I tried your challenge to create pizza. My goal is to get some kind of food, but combining combinations of water, plants, fire, etc are way more likely to produce dragons and universes. I eventually got to chestnut which got to bread, but it was a lot easier to get to "Toast Toast Toast" or "Chestnutzilla" or "Treasure" + "Toast" = "Pirate". I finally got "Tostzilla" which has a pizza emoji, and then "lunch", and "breakfast", and "party"+"toast"="celebration" ?? but it feels random and illogical at some point I just gave up.
So to me it feels like playing against a soulless vector database rather than something engaging and well-crafted. I think what gives me this impression is that things are commonly related to each other using words rather than their meaning -- getting from "pirate" to "captain crunch" to "serial killer" is obviously following lines of language rather than the core concepts that relate objects. This is directly opposed to the actual act of crafting which is 100% rooted in the material world and has no relationship to language.
Maybe I'm losing my imagination, but doing it like you suggest, creating challenges, is makes it more fun. I think I'm just tired of thinking in language.
I'm also seeing a lot of my favorite game creators on twitter enjoying the toy and I'll trust their taste over mine :)
That's a fairly big challenge since the game gets less coherent the longer it goes on. The early matches generally make sense, but after about 3 levels you start getting loops, and after 5 levels you start getting nonsense or outright failures from queries.
If you figure each of the things is an input parameter to a LLM this makes a lot of sense. They tend to have short memories and struggle with higher level introspection. Great for demos, but fraught with problems when using them to do real work.
Hmm, I’m not finding it to be too big of a challenge.
It’s a bit challenging yeah, but me and my friends are challenging each other to get to words and we can usually find a way to make it.
Things like “Godzilla”, “Universe”, “Vampire”, “Optimus Prime”, “Vodka”, etc are just some examples we did.
I don’t seem to be having problems going dozens of levels deep without loops and not running into many query failures. Results that are deep are still making some logical combinational sense to me at least.
Some words we haven’t been able to make, but that doesn’t mean it’s not possible. It just means we need to get more creative and sometimes think outside the box. There are so many ways you can approach getting to a certain result in my experience so far.
Doing this has been fun and challenging so far for me and my friends FWIW.
> But it is not engaging at all and feels nonsensical to me, especially when compared to little alchemy https://littlealchemy2.com/.
On the other hand, Little Alchemy doesn't have answers to the most basic combinations. Air + Earth = Dust, but Dust doesn't combine with Water. Earth + Water = Mud, but Mud doesn't combine with Air. Earth + Earth = Land, but Land doesn't combine with Fire.
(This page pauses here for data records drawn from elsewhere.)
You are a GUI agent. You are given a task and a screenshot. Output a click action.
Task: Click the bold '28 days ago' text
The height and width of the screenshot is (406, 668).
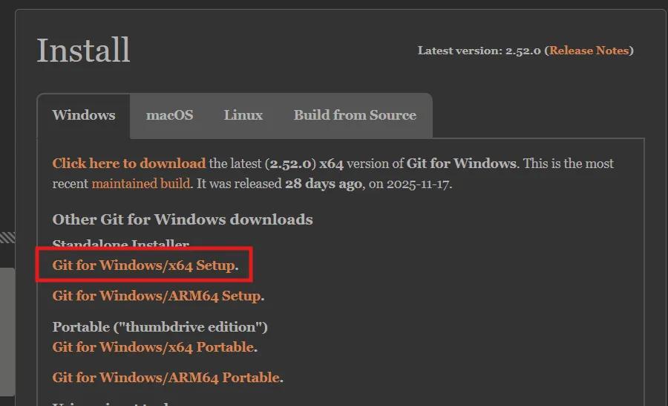pyautogui.click(x=324, y=183)
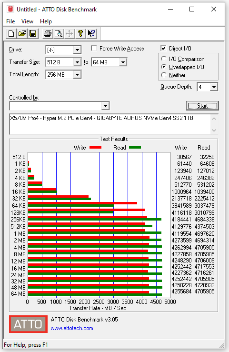
Task: Open a saved benchmark file icon
Action: coord(22,34)
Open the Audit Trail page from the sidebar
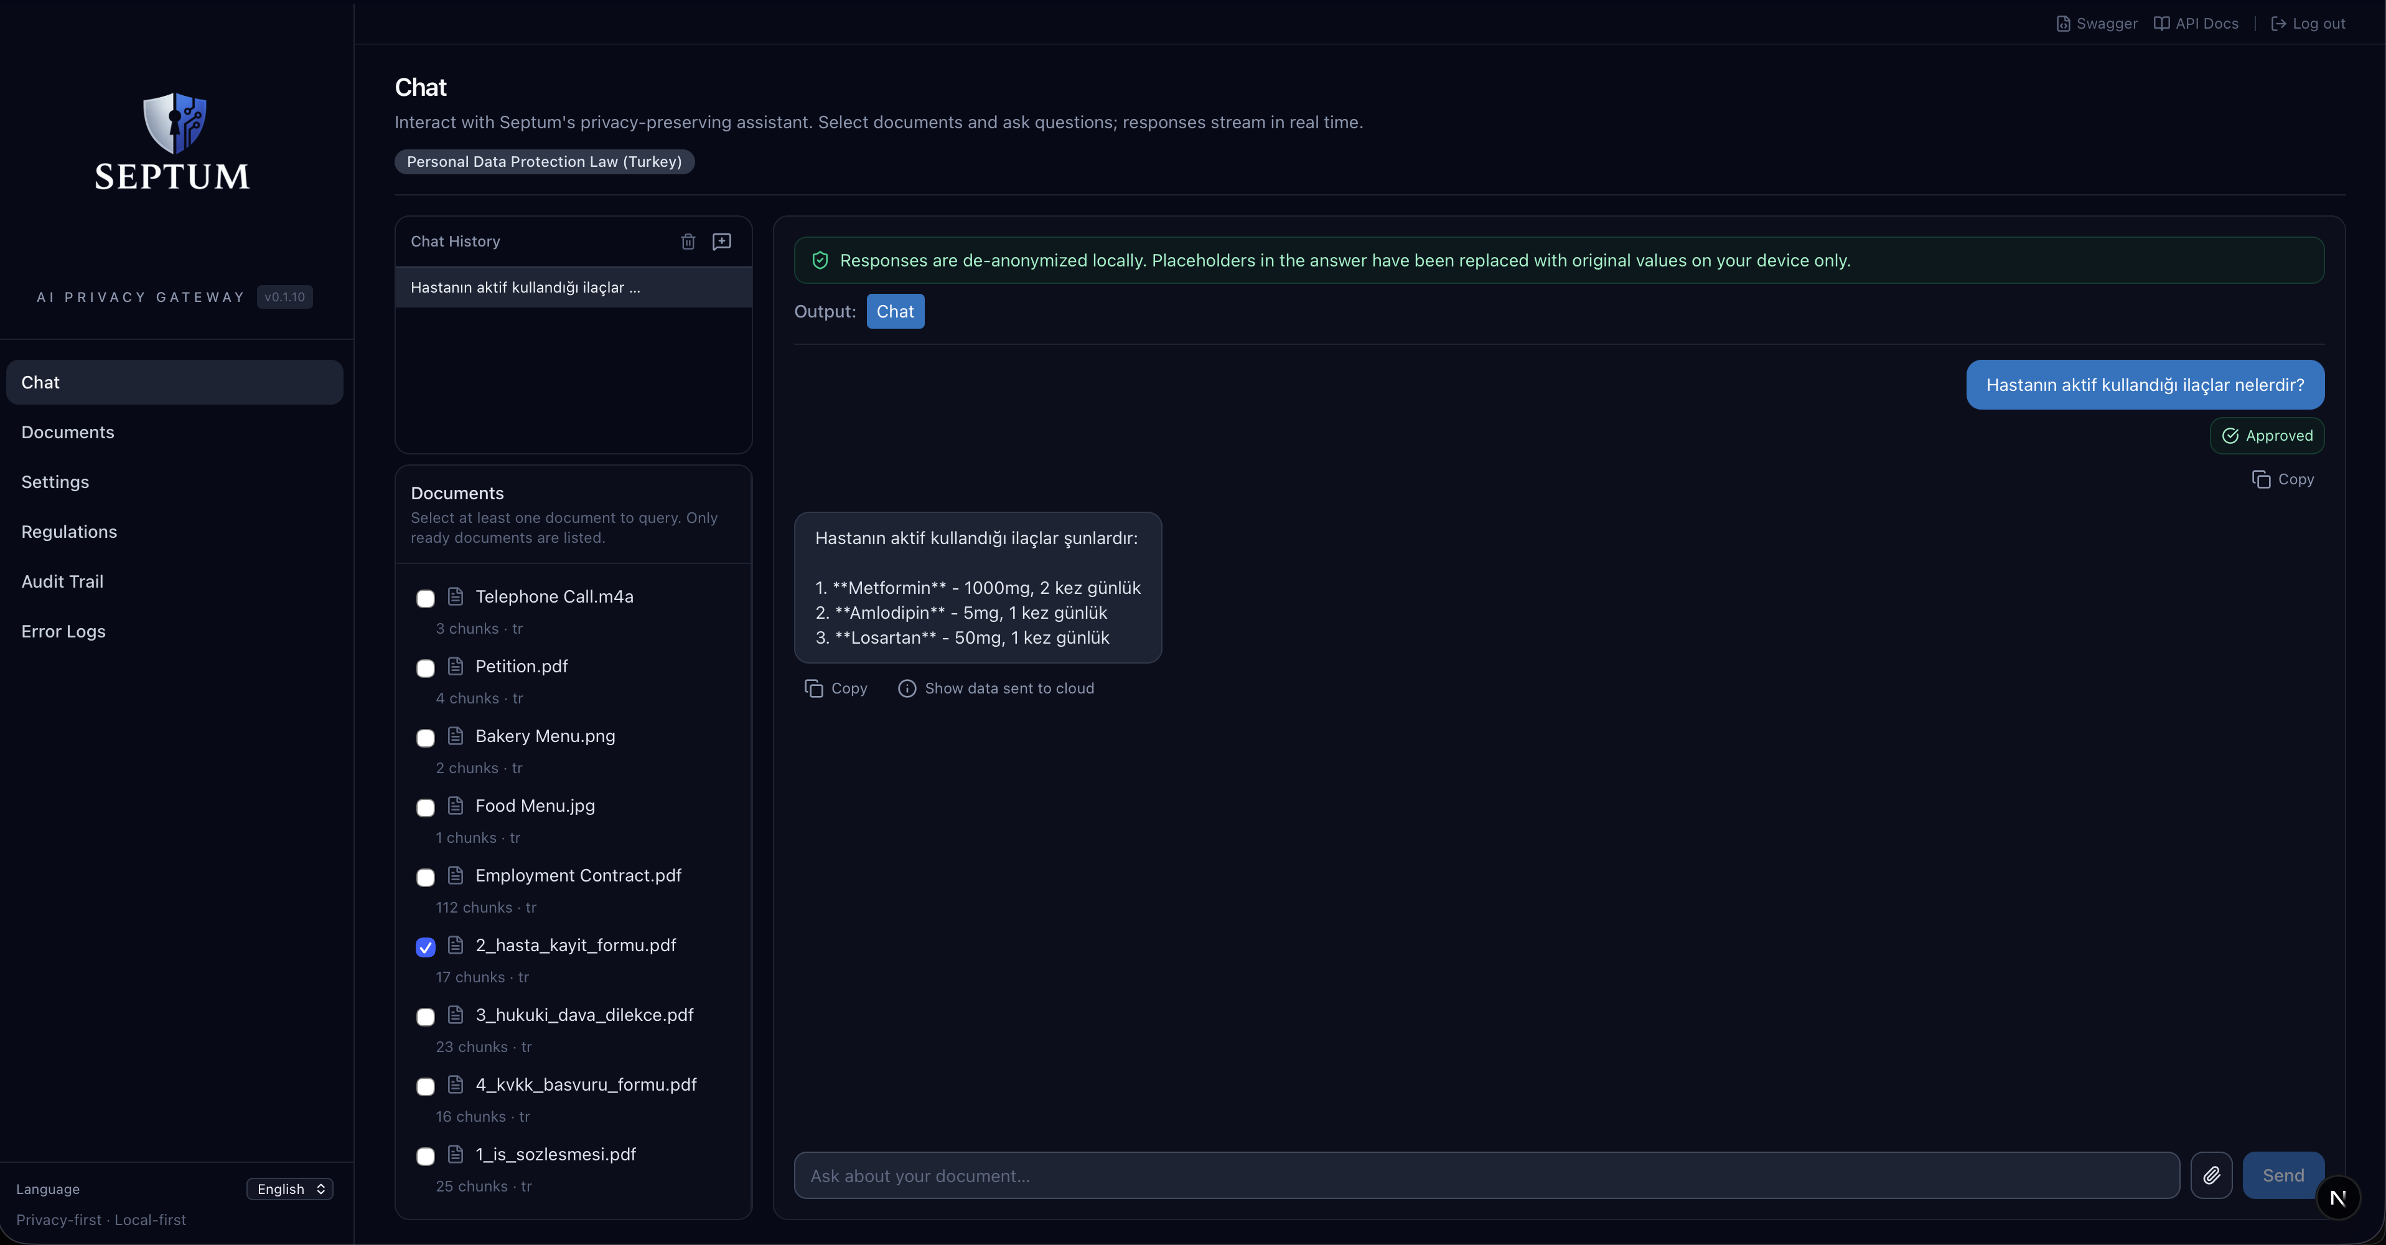The image size is (2386, 1245). point(62,582)
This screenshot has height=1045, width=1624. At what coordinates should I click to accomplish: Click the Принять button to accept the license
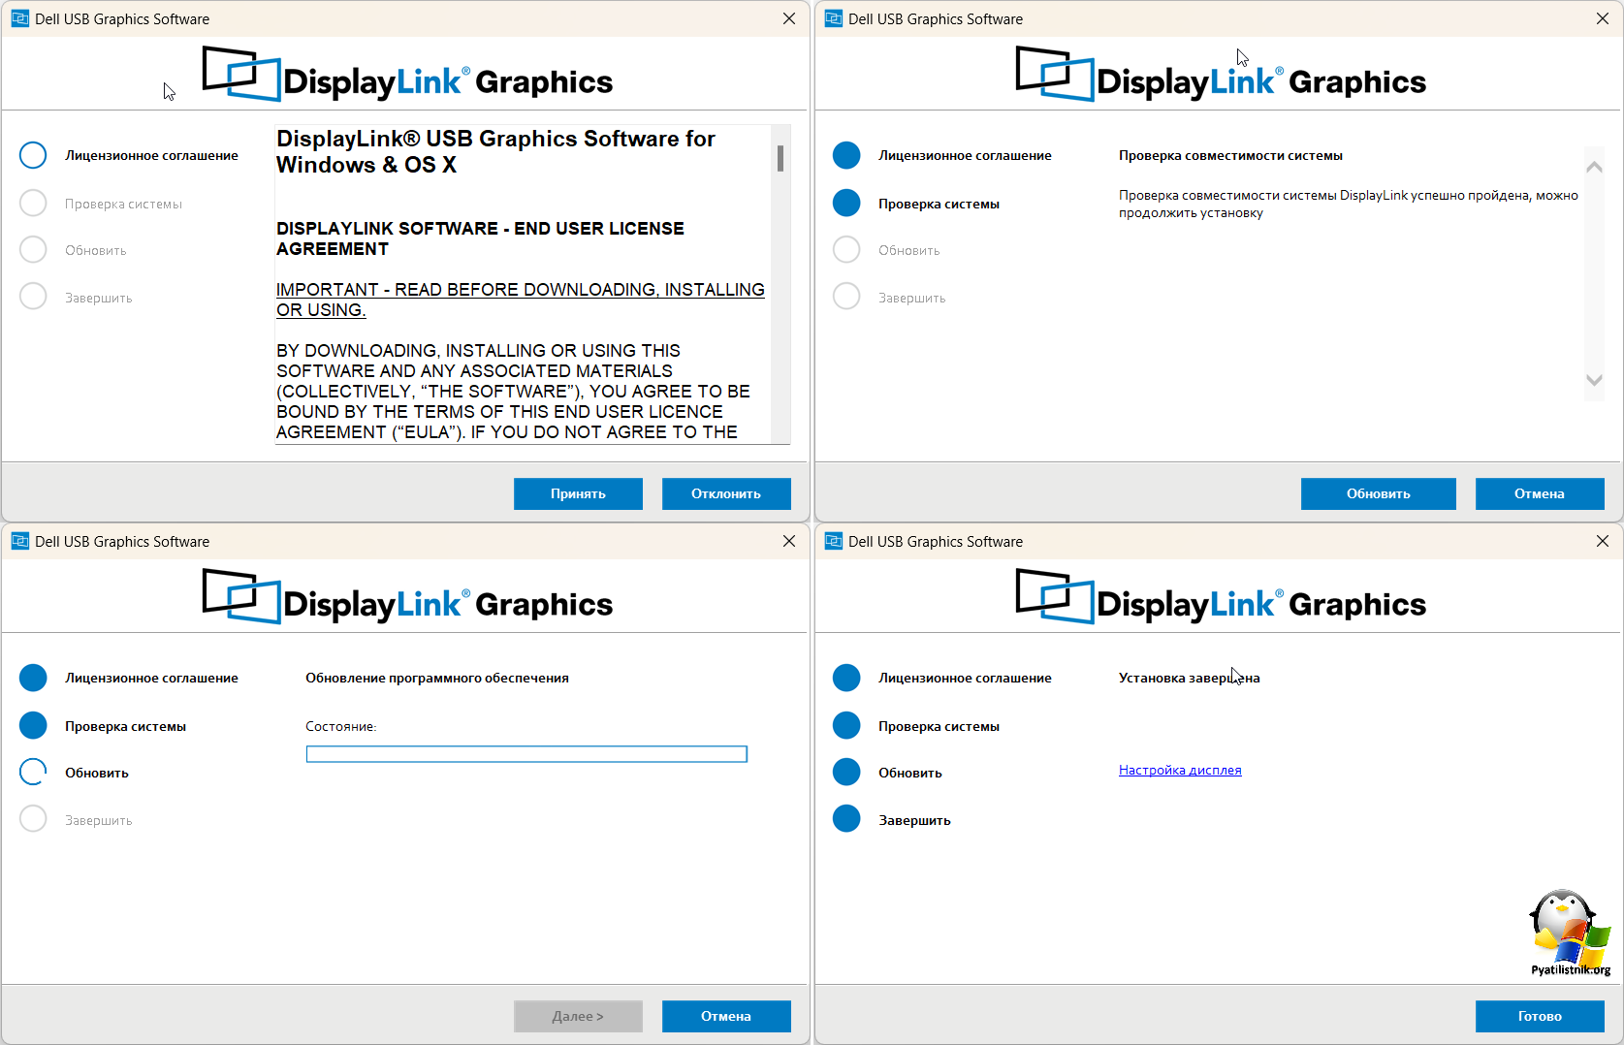pyautogui.click(x=578, y=493)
It may be more sensical since it limits combinations to 0.01% of what's possible, but I don't think that makes it more interesting.
There's tons of combinations that take forever and nothing ends up happening. That's how I got around to the comment thread (clean+satan is why I'm here): I'm waiting for the latest combination to time out
Campfire+sushi took about 10 seconds before it gave up and did not combine them.